Hoping to Find Something Suspicious

"Bush administration officials believe it is not possible, in a large-scale eavesdropping effort, to provide the kind of evidence the [FISA] court requires to approve a warrant. Sources knowledgeable about the program said there is no way to secure a FISA warrant when the goal is to listen in on a vast array of communications in the hopes of finding something that sounds suspicious."

--WashPost, 22 Dec. 2005, p. A1

Hoping to find something that sounds suspicious. Listening in on a vast array of communications.

All you putative conservatives out there ... you're gonna be comfortable with this program, right? when there's a liberal Democrat back in the White House? Listening in on a vast array of communications, hoping to find something that sounds suspicious? That suits you?

Then what exactly is it that you're trying to CONSERVE? Inquiring minds want to know.

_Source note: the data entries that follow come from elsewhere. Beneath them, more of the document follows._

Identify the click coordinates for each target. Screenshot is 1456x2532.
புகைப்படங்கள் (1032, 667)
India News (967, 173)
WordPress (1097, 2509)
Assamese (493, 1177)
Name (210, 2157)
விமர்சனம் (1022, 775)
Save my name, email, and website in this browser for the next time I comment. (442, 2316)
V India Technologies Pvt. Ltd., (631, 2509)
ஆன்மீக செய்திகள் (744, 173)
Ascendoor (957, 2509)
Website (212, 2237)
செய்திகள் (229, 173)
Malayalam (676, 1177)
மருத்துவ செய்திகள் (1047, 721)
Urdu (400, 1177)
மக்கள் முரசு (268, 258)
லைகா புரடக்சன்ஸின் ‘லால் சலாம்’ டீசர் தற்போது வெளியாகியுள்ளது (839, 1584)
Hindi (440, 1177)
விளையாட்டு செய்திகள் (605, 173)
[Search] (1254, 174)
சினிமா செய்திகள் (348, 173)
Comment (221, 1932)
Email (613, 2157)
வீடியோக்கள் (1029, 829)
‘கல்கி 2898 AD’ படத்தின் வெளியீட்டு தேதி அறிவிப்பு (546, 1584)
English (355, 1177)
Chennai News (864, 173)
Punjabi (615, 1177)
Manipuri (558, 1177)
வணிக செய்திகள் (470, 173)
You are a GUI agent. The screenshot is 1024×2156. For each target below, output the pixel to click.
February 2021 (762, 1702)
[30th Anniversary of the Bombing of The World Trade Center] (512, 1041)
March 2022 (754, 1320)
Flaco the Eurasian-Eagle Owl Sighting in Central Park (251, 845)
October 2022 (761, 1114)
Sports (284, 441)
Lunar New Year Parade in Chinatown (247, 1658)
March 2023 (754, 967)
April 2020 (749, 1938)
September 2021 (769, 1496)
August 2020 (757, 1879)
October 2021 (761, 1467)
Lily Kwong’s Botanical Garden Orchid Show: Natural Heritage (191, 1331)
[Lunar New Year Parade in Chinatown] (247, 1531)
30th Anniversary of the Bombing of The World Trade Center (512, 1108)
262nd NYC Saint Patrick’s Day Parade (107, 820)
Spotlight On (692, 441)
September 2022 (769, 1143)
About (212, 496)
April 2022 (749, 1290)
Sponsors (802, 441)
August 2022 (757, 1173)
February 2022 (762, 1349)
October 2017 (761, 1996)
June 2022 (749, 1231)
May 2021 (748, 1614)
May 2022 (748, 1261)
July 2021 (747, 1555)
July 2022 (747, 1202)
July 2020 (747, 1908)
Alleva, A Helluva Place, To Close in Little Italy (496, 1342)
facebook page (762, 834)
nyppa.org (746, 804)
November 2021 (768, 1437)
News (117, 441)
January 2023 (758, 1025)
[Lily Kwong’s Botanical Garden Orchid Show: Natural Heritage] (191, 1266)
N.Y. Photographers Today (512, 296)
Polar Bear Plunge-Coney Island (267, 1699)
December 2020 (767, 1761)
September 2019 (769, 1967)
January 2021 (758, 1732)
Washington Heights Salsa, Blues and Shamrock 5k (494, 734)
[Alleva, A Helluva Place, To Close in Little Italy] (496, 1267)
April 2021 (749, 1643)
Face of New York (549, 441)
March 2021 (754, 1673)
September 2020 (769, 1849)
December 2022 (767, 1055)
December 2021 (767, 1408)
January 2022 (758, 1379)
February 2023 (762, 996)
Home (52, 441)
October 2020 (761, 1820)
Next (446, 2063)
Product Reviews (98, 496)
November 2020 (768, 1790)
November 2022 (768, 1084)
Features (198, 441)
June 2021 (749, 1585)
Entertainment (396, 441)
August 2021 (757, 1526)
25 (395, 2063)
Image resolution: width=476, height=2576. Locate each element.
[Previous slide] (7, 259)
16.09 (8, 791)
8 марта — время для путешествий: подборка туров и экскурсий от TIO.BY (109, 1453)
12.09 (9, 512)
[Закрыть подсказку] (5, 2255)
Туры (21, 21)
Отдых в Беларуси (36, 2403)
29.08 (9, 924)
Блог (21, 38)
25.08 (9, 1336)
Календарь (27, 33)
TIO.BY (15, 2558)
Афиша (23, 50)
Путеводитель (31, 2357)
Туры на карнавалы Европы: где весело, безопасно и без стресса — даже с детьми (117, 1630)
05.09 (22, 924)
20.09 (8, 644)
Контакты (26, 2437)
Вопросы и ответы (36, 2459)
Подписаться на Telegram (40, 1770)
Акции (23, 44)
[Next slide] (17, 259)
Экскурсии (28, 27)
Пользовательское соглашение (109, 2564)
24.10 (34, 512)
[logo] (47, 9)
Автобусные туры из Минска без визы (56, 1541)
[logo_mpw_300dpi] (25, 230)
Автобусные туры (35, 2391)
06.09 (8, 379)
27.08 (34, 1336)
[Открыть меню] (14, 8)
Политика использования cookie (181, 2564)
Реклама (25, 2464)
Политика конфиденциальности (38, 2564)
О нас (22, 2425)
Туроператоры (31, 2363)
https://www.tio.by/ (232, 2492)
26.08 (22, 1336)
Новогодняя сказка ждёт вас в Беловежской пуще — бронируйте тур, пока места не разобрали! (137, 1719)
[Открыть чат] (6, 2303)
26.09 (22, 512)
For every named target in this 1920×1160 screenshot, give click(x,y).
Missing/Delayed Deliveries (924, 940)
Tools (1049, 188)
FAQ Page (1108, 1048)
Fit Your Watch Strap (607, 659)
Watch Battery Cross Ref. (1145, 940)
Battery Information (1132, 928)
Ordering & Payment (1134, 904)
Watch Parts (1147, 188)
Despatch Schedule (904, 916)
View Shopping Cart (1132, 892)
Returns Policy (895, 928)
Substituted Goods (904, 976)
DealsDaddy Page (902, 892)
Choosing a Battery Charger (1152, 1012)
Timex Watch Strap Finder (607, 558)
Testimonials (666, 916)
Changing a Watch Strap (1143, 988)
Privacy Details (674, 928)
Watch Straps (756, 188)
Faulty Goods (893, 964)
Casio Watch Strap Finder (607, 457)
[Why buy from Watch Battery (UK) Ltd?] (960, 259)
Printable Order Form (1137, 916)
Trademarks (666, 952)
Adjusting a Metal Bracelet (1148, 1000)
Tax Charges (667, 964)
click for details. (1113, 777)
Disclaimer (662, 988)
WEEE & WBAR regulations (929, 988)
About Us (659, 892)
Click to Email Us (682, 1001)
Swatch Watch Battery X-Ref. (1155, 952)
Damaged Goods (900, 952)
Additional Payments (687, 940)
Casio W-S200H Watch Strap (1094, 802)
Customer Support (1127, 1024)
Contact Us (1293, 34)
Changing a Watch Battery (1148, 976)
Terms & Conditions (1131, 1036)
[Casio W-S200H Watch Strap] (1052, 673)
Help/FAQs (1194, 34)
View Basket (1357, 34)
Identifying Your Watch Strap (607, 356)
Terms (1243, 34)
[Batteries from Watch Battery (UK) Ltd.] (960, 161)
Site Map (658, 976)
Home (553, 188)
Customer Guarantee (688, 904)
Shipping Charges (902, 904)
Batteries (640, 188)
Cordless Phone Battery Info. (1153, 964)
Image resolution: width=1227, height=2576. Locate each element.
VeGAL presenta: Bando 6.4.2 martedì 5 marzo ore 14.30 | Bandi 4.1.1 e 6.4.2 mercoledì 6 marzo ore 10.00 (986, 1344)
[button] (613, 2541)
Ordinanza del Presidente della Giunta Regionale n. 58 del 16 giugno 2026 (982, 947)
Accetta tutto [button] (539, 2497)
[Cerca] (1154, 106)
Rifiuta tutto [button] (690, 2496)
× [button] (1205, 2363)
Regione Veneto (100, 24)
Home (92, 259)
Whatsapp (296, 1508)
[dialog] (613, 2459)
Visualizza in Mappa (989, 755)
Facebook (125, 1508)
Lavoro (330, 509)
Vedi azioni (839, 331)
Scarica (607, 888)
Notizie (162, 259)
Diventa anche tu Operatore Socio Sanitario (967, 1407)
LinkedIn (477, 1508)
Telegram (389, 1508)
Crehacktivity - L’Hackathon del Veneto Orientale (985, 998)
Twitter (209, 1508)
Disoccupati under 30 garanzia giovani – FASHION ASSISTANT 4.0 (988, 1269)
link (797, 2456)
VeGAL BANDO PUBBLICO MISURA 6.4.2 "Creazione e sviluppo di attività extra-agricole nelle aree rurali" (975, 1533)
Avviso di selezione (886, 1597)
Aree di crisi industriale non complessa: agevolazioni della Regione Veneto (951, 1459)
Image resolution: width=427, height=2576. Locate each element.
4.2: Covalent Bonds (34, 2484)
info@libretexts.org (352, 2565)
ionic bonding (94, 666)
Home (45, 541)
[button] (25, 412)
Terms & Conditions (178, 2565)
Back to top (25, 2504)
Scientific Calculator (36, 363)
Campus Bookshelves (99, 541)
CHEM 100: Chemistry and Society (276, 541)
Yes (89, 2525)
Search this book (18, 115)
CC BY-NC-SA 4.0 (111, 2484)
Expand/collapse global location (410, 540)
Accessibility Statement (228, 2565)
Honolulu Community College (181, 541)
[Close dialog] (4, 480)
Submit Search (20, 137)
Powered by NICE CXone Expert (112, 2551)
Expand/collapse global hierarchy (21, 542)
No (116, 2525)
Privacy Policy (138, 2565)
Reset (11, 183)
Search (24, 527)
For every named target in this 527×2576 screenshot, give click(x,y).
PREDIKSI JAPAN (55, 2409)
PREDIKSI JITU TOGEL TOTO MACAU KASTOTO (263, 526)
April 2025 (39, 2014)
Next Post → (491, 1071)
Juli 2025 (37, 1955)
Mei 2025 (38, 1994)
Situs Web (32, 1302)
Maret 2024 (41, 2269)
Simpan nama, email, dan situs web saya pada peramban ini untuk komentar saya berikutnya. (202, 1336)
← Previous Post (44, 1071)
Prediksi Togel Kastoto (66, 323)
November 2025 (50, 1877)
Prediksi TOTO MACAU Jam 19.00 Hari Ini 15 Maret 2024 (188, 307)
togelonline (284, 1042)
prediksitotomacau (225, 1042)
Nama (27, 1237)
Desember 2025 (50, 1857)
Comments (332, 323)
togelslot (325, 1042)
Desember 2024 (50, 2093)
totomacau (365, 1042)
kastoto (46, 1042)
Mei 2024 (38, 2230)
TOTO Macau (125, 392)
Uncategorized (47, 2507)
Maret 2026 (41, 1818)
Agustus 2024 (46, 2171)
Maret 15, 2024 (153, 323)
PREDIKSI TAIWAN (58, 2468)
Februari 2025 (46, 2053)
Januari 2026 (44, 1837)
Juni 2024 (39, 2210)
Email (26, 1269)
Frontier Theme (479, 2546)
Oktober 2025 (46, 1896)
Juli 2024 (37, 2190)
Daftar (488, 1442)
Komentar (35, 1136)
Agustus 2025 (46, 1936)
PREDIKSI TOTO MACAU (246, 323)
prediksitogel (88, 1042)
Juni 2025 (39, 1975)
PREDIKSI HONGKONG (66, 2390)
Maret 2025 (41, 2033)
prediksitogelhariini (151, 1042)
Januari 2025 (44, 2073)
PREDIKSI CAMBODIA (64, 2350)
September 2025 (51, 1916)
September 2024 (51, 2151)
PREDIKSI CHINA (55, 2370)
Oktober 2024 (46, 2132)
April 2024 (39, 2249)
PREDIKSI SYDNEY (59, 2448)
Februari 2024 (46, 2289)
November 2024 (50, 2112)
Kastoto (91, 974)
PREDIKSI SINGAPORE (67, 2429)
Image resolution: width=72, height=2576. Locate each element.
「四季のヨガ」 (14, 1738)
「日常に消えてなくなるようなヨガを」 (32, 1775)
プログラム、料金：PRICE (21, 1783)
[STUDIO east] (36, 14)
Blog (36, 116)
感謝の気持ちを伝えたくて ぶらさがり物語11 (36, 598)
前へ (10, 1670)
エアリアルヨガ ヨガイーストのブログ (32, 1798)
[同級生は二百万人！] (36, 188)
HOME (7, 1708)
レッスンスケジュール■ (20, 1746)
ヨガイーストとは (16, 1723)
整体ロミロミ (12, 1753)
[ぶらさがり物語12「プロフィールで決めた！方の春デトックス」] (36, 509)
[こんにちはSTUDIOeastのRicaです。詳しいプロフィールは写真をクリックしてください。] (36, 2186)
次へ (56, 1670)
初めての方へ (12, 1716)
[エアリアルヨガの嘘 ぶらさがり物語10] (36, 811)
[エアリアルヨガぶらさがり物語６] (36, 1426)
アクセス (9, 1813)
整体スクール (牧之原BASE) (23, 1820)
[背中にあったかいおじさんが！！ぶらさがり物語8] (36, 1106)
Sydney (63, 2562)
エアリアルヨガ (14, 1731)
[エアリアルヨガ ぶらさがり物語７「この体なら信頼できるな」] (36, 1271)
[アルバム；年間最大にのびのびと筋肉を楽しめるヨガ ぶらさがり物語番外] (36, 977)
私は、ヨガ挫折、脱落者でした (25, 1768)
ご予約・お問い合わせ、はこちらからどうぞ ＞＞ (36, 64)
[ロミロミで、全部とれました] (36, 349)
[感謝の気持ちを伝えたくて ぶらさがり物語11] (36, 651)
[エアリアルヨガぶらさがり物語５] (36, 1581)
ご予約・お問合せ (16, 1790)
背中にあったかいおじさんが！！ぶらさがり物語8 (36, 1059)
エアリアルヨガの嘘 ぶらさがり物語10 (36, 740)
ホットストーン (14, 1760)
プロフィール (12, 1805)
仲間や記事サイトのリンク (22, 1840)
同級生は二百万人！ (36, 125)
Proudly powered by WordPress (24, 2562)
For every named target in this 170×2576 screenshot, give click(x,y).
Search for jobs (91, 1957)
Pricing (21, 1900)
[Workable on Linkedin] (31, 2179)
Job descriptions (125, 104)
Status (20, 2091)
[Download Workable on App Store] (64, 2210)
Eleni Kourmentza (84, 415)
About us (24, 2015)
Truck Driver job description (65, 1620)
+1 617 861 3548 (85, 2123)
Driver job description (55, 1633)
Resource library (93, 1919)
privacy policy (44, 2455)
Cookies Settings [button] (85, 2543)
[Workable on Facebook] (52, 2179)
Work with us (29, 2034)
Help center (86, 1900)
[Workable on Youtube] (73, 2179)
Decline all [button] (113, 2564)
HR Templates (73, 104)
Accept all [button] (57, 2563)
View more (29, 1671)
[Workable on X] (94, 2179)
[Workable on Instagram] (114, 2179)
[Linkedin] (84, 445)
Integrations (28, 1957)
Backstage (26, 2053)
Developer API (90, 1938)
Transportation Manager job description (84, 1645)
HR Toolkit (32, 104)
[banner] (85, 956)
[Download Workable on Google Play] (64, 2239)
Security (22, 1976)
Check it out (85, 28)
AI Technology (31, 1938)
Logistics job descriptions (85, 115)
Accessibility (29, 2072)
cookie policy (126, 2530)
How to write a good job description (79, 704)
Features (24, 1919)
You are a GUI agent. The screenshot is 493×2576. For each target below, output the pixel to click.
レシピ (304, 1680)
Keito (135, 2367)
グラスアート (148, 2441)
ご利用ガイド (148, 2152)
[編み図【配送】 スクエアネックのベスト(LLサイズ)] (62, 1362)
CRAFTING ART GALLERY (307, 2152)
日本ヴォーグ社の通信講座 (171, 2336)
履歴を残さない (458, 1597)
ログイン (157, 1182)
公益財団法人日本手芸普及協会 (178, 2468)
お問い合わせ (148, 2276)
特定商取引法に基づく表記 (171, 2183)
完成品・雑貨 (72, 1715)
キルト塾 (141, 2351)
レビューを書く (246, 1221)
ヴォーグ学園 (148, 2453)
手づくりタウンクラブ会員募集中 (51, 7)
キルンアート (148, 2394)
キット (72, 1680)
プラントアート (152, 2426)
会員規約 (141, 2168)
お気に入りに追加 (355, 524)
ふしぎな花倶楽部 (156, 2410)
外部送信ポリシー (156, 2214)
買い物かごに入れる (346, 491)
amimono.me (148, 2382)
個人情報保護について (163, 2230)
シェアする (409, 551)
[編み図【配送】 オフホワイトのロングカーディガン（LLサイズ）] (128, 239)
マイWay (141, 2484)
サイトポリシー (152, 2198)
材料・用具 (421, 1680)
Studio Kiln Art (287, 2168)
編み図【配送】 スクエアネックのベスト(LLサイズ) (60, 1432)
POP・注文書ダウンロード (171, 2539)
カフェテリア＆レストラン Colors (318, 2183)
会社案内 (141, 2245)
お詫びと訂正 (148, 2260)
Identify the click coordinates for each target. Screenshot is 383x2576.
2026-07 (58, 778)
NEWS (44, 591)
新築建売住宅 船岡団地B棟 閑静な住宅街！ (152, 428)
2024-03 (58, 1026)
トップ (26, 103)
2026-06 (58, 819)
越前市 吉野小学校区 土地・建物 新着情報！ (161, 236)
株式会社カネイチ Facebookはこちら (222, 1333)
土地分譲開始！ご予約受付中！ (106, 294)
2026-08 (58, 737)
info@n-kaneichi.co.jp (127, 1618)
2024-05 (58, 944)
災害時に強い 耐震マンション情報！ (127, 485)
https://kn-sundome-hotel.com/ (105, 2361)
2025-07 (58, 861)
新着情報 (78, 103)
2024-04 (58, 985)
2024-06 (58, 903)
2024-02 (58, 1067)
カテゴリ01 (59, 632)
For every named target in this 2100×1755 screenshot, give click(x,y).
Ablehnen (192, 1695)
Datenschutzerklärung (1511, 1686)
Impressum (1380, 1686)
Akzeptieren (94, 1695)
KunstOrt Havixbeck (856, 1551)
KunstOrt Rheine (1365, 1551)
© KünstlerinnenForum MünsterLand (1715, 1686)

The president's dictatorial powers, asserted in the matter discussed above, have already led one FISA judge to resign in protest. Now others on the court are openly asking questions: What is the president doing, and why is he doing it without legal authority? The presiding FISA judge, Colleen Kollar-Kotelly, who also sits on the U.S. District Court for the District of Columbia, intends to get to the bottom of it and is summoning all the other ten FISA judges to a briefing with administration officials soon after Christmas.